#### WHAT THE EXERCISE ASKS
Write out, without any change, the lines in the material below that run from the line with "Image resolution: width=1568" through the line with "the BB reviewer", both included.

======== EXTRACTED ENTRIES ========

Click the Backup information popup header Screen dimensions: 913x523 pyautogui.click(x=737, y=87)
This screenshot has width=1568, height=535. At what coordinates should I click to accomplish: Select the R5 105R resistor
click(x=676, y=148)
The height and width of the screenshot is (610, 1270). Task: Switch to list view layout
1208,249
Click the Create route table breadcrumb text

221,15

========
======== EXTRACTED ENTRIES ========

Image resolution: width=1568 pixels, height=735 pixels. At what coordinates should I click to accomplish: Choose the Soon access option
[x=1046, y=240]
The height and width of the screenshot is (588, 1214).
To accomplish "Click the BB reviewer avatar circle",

========

#### RESULT OF THIS TASK
Image resolution: width=1568 pixels, height=735 pixels. At what coordinates should I click to accomplish: Choose the Soon access option
[x=1046, y=240]
The height and width of the screenshot is (588, 1214).
To accomplish "Click the BB reviewer avatar circle",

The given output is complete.